**Directions**:
1) In the Not So Float library description, which C function do next() and prev() behave exactly like?
2) Continue the Not So Float library description, picking up after its final sentence.

**Provided passage**:
Not So Float

Not So Float is a pure TypeScript library that implements Interval Union Arithmetic over IEEE 754 double precision floats (JS numbers).

[!TIP] Try the interval calculator for an interactive demo of interval union arithmetic.

import * as nsf from "not-so-float";

const X = nsf.union([nsf.interval(-10, -1), nsf.interval(100, 120)]);
const Y = nsf.union([nsf.interval(-10, 2)]);
const Q = nsf.div(X, Y);

console.log(`(${X.toString()}) / ${Y.toString()} = ${Q.toString()}`);

([-10, -1] U [100, 120]) / [-10, 2] = [-Infinity, -0.49999999999999994] U [0.09999999999999999, Infinity]

References:

• Hickey, T., Ju, Q. and Van Emden, M.H., 2001. Interval arithmetic: From principles to implementation. Journal of the ACM (JACM), 48(5), pp.1038-1068.
• Schichl, H., Domes, F., Montanher, T. and Kofler, K., 2017. Interval unions. BIT Numerical Mathematics, 57(2), pp.531-556.

Design goals:

• No dependencies
• Functional (stateless) API
• Strong focus on simplicity and clarity of implementation
• No signed zero convention, -0 === 0 should still be true in the context of interval bounds
• Interval bounds are always inclusive
• No empty interval, but empty unions
• Support division by intervals containing zero without compromise

[!TIP] If you like this open-source project consider sponsoring me on GitHub, thank you ❤️

Installation

not-so-float build version is available on npm:

npm install not-so-float

Import the library with:

import * as nsf from "not-so-float";

Outward Rounding

The main interest of interval arithmetic is the inclusion property. Any interval operation result is always guaranteed to contain all possible results obtained from the underlying real operation. However floating point operations are inexact. So we must use outward rounding when computing interval bounds to maintain the inclusion property.

Unfortunately JS doesn't allow controling the IEEE 754 rounding mode, and rounds to the nearest representable float, like most programming languages. This is a computer science tragedy of the first order, because IEEE 754 actually specifies rounding modes that would allow clean implementations of interval arithmetic natively. Instead, we implement two functions: next() and prev() using typed arrays bit manipulation. These functions return the next and previous representable floating point value, exactly like the C function nextafter().

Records
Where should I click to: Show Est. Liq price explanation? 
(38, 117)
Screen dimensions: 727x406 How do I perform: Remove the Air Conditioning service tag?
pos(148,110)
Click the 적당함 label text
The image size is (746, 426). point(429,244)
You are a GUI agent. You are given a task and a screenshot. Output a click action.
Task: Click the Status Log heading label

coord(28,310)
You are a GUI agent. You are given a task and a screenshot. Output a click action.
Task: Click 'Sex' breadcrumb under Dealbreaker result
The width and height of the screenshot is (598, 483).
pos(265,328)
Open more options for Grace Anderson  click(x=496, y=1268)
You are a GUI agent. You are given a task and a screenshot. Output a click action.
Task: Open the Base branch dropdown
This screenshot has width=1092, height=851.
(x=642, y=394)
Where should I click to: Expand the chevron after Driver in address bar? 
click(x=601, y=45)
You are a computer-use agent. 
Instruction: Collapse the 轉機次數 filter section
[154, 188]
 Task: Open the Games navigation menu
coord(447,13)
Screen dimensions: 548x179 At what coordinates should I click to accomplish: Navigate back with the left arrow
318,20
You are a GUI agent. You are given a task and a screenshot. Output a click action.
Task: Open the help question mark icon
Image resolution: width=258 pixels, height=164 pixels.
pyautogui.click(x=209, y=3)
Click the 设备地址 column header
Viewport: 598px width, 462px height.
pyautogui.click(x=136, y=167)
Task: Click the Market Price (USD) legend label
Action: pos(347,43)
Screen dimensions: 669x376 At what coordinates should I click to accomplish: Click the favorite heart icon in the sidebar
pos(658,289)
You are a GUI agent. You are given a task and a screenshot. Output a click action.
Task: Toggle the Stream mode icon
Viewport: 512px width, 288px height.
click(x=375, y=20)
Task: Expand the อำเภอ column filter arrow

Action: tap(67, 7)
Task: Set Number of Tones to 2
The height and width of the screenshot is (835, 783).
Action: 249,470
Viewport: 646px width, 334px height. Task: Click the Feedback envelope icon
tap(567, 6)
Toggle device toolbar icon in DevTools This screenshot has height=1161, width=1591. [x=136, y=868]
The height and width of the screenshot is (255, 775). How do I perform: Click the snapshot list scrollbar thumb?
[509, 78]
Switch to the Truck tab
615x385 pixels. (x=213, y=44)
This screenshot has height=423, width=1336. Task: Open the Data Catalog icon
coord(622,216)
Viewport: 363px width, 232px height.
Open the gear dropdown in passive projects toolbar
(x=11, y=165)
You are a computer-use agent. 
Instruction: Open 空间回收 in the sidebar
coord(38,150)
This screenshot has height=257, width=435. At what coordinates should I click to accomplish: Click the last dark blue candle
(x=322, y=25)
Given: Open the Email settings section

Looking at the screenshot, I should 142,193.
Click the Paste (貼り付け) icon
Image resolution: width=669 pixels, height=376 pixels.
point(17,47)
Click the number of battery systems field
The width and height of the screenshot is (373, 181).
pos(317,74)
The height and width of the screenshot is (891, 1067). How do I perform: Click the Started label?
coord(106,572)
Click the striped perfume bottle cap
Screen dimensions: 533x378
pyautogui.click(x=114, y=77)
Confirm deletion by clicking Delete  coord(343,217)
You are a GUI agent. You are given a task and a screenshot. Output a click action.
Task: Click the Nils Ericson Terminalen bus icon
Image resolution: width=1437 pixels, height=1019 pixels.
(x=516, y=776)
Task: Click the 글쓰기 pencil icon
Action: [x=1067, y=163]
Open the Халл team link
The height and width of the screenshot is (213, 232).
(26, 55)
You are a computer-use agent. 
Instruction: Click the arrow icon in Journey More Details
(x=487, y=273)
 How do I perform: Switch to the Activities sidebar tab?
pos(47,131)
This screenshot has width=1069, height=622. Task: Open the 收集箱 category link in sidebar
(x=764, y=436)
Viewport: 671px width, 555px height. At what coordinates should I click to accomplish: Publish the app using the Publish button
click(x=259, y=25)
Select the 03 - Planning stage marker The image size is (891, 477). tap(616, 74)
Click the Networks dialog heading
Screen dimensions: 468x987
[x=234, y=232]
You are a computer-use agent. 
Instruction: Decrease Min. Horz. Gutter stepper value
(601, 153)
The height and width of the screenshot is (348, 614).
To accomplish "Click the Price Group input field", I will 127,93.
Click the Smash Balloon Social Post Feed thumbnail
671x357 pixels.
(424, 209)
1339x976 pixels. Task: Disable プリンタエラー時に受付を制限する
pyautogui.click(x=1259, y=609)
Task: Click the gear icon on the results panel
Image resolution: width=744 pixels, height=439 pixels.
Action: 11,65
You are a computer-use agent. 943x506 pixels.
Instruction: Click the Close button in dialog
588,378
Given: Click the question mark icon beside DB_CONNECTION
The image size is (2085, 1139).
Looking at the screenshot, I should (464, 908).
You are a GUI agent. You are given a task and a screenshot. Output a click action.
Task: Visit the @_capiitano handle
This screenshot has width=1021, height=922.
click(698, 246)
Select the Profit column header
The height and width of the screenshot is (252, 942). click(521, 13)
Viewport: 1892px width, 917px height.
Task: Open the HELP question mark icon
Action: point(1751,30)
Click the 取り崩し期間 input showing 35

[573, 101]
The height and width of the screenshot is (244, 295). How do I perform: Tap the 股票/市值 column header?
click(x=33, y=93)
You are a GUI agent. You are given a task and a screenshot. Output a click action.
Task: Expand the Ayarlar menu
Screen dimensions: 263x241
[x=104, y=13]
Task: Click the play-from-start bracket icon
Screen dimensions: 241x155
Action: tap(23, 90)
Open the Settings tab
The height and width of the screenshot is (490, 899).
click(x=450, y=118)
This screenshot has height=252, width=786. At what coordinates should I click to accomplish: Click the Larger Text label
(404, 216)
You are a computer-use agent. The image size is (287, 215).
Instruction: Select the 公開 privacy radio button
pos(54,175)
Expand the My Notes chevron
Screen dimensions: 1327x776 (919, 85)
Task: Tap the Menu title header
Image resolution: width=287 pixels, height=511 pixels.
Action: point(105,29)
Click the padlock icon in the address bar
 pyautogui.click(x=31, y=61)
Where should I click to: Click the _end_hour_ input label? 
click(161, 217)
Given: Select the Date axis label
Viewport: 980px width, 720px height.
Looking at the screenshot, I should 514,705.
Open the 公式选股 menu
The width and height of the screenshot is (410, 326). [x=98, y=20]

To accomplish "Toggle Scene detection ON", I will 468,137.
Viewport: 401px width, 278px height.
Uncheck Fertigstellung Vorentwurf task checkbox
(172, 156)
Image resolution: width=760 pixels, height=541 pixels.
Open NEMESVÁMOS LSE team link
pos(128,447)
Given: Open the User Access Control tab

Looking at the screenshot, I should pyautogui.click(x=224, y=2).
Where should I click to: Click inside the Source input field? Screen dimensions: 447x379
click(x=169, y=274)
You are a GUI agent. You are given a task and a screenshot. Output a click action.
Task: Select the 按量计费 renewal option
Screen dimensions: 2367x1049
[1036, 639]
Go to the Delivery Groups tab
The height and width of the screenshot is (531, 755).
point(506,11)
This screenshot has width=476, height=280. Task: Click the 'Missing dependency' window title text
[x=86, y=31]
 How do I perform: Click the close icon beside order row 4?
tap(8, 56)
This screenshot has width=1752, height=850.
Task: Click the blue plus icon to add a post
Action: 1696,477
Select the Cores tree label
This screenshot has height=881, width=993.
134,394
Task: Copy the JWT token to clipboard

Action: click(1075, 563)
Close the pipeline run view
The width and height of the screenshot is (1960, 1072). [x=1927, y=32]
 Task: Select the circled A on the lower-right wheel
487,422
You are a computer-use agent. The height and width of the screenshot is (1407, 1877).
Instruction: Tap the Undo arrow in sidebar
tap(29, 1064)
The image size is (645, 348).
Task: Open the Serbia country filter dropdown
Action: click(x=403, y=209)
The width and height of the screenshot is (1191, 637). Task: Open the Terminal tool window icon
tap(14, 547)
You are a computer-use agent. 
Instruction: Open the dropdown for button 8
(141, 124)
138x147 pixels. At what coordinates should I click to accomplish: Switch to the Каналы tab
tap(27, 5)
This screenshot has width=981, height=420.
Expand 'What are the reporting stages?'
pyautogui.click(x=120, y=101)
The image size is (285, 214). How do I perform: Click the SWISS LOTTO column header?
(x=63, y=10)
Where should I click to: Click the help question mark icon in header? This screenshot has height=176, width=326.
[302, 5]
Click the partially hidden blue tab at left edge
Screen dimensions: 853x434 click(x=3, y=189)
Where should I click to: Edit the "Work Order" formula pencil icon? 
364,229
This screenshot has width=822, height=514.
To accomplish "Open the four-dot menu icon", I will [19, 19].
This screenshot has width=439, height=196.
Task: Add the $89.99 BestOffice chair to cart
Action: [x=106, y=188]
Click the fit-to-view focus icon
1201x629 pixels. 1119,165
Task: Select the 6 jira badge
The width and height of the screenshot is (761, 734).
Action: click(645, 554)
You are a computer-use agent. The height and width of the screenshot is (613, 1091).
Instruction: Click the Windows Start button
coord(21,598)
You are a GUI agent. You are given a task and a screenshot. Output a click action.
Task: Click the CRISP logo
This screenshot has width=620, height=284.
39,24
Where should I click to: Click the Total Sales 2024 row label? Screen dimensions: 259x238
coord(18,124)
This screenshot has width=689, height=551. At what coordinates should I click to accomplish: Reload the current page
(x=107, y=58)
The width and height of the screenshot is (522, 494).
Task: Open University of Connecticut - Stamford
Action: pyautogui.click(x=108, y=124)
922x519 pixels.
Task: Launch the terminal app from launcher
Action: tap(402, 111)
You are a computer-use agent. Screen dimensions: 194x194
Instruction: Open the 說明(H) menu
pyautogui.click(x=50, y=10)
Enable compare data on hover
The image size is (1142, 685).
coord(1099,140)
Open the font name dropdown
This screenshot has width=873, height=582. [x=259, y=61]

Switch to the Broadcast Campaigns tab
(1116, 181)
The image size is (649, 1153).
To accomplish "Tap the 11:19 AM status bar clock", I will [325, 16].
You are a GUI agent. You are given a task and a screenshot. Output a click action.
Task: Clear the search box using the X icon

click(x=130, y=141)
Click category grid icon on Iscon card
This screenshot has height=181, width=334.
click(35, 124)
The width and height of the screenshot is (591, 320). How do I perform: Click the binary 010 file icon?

**Solved problems**:
1) They behave exactly like the C function nextafter().

2)
function next(x: number): number;
function prev(x: number): number;

By making sure every interval bound operation rounds outward, we can maintain the inclusion property even with numerical precision errors inherent to floating point.

Interval

An interval is a pair of IEEE 754 double precision numbers called the lower (lo) and upper (hi) bounds:

$$ [\text{ lo}, \text{ hi }] $$

The only restriction is that bounds must always be less or equal: $\text{lo} \leq \text{hi}$. The lower bound may be negative infinity, the upper bound may be positive infinity. This table describes the set of real numbers that an interval represents:

| lo | hi | Interval Type | Represents any $x \in \mathbb{R}$ such that | | :-------: | :-------: | :-----------: | :---------------------------------------------: | | $a$ | $b$ | Real | $a \leq x \leq$ b | | $-\infty$ | $b$ | Semi-Infinite | $x \leq b$ | | $a$ | $+\infty$ | Semi-Infinite | $a \leq x$ | | $-\infty$ | $+\infty$ | Infinite | $x \in \mathbb{R}$ |

Where $a$ and $b$ are real IEEE 754 values (not infinite).
The special case when both bounds are equal is called a degenerate interval.

To construct an interval, use the nsf.interval() function:

nsf.interval(a: number, b: number) : Interval

For example:

> I = nsf.interval(0, 6)
Interval { lo: 0, hi: 6 }

The interval class member functions:

class Interval {
    isFull(): boolean;
    isFinite(): boolean;
    isDegenerate(): boolean;
    contains(value: number): boolean;
    hull(): Union;
    superset(other: Interval): boolean;
    subset(other: Interval): boolean;
    width(): number;
    toString(numbers?: (x: number) => string): string;
    print(): void;
}

Union

A union is an ordered disjoint set of intervals:

$$ [a, b] \cup [c, d] \ldots \cup [e, f] $$

To construct a union, use the nsf.union() function:

function union(list: (Interval | Union)[]): Union

Union class member functions:

class Union {
    isEmpty(): boolean;
    isFull(): boolean;
    isFinite(): boolean;
    isSingle(): boolean;
    equalsSingle(lower: number, upper: number): boolean;
    count(): number;
    lower(): number;
    upper(): number;
    contains(value: number): boolean;
    subset(other: Union): boolean;
    superset(other: Union): boolean;
    hull(): Union;
    width(): number;
    forEach(callback: (x: Interval, index: number) => void): void;
    toString(numbers?: (x: number) => string): string;
    print(): void;
}

For example:

> const U = nsf.union([nsf.inter(1, 2), nsf.inter(4, 6)])
> U.toString()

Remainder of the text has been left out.